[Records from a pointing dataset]
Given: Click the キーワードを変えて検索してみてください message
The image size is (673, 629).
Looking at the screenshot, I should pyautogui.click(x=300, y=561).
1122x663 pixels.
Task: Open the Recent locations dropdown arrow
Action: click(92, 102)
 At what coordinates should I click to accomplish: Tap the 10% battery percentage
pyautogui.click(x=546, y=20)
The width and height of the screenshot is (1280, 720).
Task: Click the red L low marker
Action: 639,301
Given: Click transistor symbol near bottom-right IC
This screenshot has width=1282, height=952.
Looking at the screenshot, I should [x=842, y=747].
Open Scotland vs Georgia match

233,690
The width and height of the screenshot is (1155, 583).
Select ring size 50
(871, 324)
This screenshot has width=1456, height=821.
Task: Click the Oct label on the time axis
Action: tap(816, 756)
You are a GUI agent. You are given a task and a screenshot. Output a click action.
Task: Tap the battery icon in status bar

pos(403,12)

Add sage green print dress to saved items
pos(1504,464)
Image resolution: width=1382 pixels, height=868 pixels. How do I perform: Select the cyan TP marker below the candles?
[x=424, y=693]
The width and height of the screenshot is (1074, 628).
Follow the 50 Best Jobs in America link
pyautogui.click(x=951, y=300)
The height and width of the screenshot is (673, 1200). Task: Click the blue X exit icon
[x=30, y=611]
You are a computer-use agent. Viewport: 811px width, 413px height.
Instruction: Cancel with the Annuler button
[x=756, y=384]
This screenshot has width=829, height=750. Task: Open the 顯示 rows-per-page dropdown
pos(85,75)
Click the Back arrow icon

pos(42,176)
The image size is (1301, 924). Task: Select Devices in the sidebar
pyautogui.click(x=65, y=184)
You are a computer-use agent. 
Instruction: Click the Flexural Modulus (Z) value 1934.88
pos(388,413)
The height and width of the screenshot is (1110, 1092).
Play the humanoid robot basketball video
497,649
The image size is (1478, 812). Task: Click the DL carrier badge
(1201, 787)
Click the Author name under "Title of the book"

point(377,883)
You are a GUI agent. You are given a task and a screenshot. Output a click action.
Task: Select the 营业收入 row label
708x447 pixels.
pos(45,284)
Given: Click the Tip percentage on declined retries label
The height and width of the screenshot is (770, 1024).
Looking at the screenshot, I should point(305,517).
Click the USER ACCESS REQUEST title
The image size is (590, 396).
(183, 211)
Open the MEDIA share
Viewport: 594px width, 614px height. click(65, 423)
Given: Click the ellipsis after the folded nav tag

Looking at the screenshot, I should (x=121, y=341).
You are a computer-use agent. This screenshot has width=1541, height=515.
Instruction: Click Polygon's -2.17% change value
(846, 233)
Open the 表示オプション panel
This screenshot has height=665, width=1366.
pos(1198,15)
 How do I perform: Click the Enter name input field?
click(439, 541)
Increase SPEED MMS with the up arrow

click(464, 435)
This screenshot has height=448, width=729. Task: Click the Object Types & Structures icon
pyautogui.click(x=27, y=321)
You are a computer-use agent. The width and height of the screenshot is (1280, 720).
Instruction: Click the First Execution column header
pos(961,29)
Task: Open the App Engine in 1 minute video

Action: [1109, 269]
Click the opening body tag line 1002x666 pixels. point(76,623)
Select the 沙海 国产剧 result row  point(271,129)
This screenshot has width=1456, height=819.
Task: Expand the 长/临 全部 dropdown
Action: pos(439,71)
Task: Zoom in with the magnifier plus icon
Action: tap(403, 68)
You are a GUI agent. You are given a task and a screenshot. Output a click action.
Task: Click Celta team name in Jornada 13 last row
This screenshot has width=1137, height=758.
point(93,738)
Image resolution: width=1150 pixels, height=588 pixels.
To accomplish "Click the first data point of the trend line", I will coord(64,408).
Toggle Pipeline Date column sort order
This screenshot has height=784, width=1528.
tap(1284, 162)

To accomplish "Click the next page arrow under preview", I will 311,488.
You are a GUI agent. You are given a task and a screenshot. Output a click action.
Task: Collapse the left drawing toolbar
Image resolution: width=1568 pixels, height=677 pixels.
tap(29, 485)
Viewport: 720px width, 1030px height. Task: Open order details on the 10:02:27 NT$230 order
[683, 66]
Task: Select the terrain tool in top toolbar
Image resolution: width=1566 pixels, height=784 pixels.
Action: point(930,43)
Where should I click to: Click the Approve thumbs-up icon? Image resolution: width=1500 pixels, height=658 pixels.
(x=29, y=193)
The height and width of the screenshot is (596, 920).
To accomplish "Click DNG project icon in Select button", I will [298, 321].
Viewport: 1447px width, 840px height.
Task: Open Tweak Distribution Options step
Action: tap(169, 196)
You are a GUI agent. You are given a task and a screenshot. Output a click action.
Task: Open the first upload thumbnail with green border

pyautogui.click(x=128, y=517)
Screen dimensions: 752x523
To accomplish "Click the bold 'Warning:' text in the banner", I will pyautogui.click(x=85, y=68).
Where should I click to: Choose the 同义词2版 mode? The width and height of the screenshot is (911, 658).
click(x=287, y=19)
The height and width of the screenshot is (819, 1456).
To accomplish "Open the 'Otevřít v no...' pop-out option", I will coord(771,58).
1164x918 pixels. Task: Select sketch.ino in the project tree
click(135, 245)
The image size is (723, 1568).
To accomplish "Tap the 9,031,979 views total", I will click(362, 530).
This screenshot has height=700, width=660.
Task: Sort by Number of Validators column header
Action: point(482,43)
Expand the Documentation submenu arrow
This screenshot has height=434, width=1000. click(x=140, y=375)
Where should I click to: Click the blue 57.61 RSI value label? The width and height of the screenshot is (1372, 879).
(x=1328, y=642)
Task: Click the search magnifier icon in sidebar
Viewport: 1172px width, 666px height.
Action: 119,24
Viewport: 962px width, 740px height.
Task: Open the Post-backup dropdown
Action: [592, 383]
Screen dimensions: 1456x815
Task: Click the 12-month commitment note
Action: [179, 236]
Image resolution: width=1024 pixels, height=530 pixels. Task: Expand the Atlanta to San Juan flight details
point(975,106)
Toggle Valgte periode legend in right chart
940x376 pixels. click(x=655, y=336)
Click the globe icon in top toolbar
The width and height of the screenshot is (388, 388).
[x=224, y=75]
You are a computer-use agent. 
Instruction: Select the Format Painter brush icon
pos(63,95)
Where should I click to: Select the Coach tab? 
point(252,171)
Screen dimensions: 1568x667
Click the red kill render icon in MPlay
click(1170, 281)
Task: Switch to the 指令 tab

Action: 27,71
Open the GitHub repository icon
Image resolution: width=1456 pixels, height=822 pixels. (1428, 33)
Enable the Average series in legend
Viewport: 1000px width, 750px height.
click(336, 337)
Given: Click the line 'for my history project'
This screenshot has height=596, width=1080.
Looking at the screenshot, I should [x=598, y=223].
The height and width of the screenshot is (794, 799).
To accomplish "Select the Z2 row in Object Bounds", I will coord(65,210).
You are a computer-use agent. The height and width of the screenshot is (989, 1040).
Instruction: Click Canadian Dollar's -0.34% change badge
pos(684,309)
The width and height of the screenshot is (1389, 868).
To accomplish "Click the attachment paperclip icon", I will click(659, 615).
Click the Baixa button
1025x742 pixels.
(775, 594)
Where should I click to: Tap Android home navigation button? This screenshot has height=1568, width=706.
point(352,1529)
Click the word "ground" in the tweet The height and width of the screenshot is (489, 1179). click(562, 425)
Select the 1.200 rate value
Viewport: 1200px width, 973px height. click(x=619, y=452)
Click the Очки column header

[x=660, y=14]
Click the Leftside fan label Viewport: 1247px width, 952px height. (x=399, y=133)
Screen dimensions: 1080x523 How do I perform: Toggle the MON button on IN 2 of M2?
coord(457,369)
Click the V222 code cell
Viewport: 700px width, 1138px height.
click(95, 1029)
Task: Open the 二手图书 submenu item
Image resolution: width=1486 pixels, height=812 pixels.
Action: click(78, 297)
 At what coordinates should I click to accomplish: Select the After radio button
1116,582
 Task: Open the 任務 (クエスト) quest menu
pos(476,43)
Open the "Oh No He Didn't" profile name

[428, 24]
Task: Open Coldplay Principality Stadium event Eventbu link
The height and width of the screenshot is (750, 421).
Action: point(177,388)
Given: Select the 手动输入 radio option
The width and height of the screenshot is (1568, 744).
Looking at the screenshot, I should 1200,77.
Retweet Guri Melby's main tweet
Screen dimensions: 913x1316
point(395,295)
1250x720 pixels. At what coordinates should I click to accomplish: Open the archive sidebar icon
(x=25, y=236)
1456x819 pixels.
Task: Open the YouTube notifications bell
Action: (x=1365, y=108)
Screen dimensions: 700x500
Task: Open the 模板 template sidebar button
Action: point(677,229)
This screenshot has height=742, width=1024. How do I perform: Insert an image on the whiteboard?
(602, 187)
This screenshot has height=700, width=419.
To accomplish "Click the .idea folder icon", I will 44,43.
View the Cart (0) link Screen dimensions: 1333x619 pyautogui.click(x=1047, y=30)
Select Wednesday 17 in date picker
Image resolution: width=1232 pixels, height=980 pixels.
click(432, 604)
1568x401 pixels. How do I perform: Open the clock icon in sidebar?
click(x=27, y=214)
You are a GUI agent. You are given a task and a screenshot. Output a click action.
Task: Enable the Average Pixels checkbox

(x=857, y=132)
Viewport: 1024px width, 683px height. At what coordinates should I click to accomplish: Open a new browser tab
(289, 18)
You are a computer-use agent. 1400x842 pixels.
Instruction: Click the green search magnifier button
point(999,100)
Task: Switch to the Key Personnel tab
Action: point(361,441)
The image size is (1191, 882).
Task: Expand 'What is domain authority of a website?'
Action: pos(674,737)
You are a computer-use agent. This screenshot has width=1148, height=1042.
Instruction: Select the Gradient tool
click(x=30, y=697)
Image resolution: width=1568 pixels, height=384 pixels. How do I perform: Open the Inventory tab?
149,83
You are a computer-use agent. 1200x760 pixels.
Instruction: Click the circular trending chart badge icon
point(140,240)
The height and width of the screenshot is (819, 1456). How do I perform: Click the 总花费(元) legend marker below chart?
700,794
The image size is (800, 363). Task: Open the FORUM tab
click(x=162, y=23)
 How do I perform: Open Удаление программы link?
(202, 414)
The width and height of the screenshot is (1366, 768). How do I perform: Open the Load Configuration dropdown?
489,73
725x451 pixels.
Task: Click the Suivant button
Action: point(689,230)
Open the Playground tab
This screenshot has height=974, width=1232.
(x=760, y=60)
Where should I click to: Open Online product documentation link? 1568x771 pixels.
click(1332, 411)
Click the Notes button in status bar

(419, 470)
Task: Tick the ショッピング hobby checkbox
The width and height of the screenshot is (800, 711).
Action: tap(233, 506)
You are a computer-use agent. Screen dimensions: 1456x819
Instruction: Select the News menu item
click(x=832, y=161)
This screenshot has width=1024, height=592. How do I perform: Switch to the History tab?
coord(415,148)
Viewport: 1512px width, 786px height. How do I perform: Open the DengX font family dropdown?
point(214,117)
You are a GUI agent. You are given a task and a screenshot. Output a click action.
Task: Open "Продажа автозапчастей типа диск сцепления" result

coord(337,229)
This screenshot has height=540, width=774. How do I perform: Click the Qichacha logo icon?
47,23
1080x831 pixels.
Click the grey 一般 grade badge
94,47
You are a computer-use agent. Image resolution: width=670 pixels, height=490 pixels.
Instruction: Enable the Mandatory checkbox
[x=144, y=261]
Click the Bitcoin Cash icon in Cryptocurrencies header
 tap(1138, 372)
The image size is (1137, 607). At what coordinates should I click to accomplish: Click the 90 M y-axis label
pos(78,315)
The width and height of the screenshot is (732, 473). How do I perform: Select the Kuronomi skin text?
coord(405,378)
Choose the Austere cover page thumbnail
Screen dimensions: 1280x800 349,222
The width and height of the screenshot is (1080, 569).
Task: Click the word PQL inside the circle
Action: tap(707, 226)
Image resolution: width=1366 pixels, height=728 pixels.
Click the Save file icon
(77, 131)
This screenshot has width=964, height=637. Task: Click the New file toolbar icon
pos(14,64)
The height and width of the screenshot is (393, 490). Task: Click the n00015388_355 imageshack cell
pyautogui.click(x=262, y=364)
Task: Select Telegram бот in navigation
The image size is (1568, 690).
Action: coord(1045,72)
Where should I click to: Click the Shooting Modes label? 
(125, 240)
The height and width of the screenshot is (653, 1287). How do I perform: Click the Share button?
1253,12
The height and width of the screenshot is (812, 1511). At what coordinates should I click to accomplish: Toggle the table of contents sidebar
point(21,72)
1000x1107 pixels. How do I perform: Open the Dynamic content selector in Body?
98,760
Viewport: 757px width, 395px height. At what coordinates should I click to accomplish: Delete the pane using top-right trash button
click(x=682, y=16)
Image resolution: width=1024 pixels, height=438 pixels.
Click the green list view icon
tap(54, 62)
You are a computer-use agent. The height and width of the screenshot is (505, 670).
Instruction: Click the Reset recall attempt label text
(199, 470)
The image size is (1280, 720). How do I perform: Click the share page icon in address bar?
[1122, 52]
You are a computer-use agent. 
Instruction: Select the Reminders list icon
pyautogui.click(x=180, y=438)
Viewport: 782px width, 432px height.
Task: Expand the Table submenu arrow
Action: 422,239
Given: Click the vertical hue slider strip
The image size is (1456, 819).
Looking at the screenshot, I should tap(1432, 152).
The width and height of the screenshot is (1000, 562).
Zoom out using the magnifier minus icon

> **Work to be completed**:
Put the records starting at the line containing "This screenshot has width=964, height=637." and ending at the line containing "Action: coord(1045,72)" into a Markdown table with the columns Row and Line, one numbered row per line, skipping blank lines.

> **In response**:
| Row | Line |
|---|---|
| 1 | This screenshot has width=964, height=637. Task: Click the New file toolbar icon |
| 2 | pos(14,64) |
| 3 | The height and width of the screenshot is (393, 490). Task: Click the n00015388_355 imageshack cell |
| 4 | pyautogui.click(x=262, y=364) |
| 5 | Task: Select Telegram бот in navigation |
| 6 | The image size is (1568, 690). |
| 7 | Action: coord(1045,72) |